15. La situation du pays se dégrade chaque jour davantage sur tous les plans : démocratique, institutionnel, politique, économique, social, alimentaire, sécuritaire, environnemental. Face à l’indifférence du pouvoir de facto et à son entêtement à poursuivre dans la mauvaise
voie, le risque est réel de voir les citoyens décider d’abandonner le pays et d’aller grossir les rangs des réfugiés qui seront de plus en plus nombreux, avec toutes les conséquences désastreuses que cela implique pour les pays voisins pour le pays et pour les nations voisines qui auront à gérer un afflux massif de réfugiés. Il devient urgent de trouver une solution durable à cette crise politique.

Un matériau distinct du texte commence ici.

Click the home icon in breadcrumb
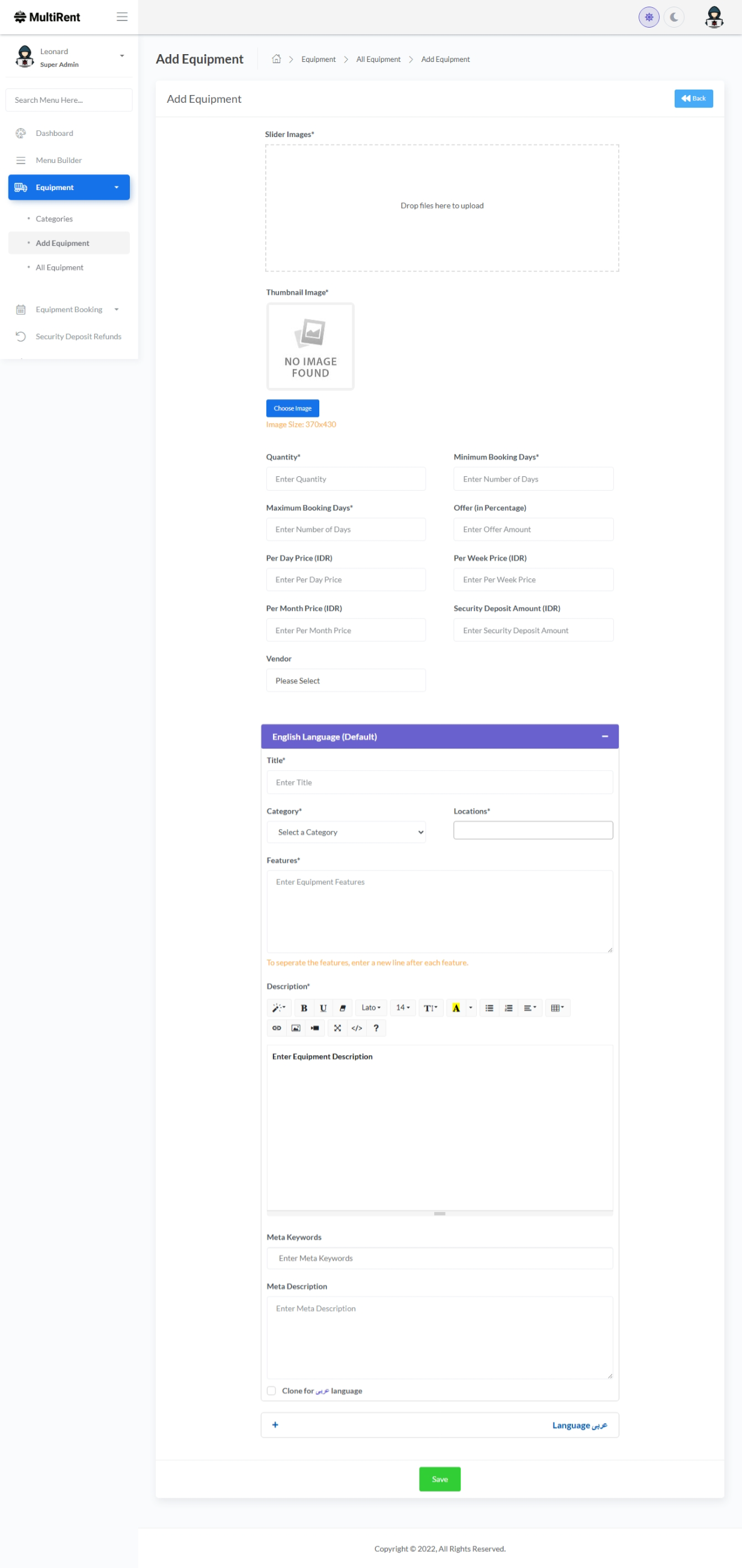The height and width of the screenshot is (1568, 742). click(277, 59)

16. L’OPPOSITION HAÏTIENNE n’a aucune confiance dans le président de facto et croit qu’il est nécessaire qu’il y ait une médiation crédible en vue d’obtenir son départ ordonné et de mettre en place une gouvernance de transition qui aura à créer les conditions pour l’organisation d’élections honnêtes et démocratiques dans un délai raisonnable
17. Les partis membres des différents groupes politiques de l’opposition haïtienne, ont lu avec intérêt la Résolution adoptée le 17 mars 2021 par le Conseil Permanent de l’Organisation des États Américains (CP/OEA). Ceci constitue un pas dans la bonne direction qui peut contribuer à redorer l’image de l’organisation régionale auprès de l’opinion publique haïtienne, surtout après le soutien inconditionnel apporté par son Secrétaire Général à la violation manifeste par le président Jovenel Moïse de l’article 134.2 de la Constitution haïtienne qui fixe de manière claire et non équivoque au 7 février 2021 la fin de son mandat constitutionnel.

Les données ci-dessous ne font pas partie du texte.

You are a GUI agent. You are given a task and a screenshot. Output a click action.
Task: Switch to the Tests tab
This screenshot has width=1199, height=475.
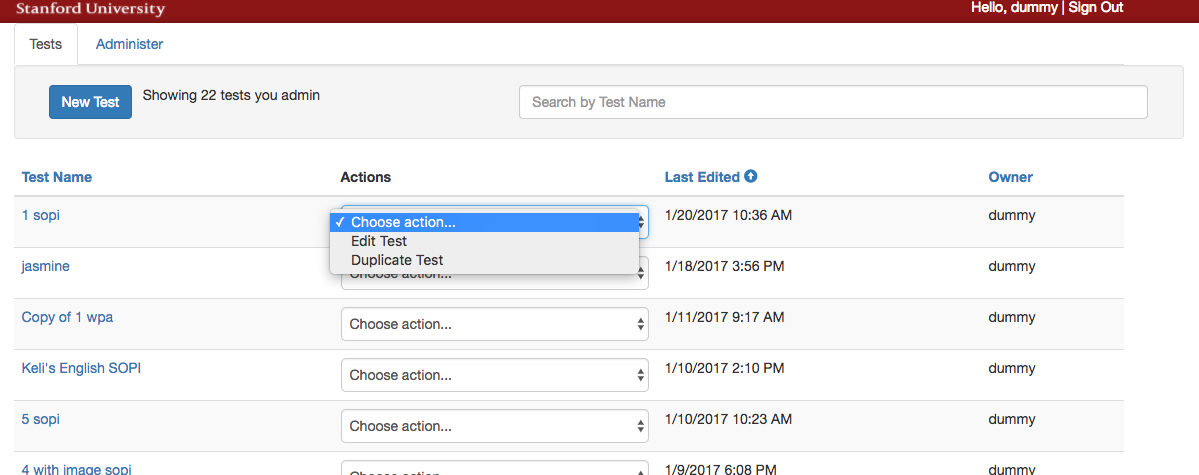pos(46,44)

18. Les constats figurant en préambule de la résolution démontrent que les membres du CP/OEA ont une assez bonne connaissance de la réalité de la situation qui prévaut en Haïti particulièrement en ce qui concerne les violations de la constitution, la non tenue des élections régulières, la gouvernance par décret, les violations des droits de la personne et la dégradation accélérée de l’environnement sécuritaire y compris l’incapacité à endiguer les enlèvements endémiques et la montée de la criminalité.
19. La DIRPOD déplore cependant que le Conseil Permanent n’ait pas jugé bon de constater qu’actuellement le système démocratique est mis en veilleuse en Haïti. Selon les critères de la Charte Démocratique il y a dans notre pays une interruption inconstitutionnelle de l’ordre démocratique ou l’altération de l’ordre constitutionnel qui menace sérieusement l’ordre démocratique ( art 19 ) et une altération de l’ordre constitutionnel qui a de sérieuses incidences sur son ordre démocratique, ( art 20.alinea 1)

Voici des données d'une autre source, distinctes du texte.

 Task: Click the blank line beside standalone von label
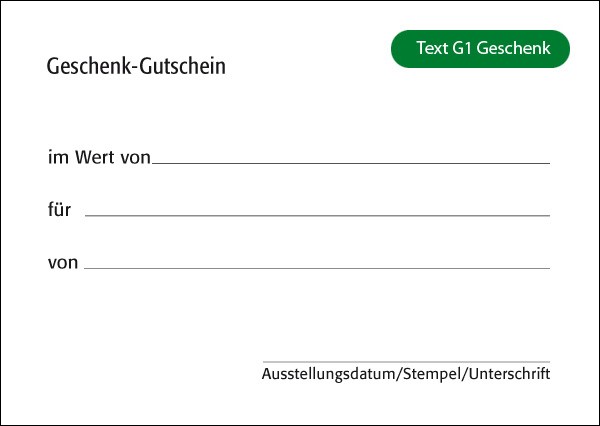pyautogui.click(x=317, y=268)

20. La DIRPOD prend acte avec intérêt du fait que même sans invoquer l’article 20 de la Charte Démocratique, le CP/OEA a choisi d’utiliser le mécanisme qui y est prévu en proposant ses bons offices en vue de promouvoir la normalisation de la démocratie institutionnelle. (Article 20 alinéa
2) point 6 de la résolution.
21. DIRPOD et tous les Démocrates Haïtiens espèrent que cette fois-ci, nos amis de la communauté internationale respecteront le choix des nationaux et les accompagneront dans la concrétisation de leur projet national qui passe par le départ immédiat et sans condition du président dont le mandat a pris fin le 7 février 2021.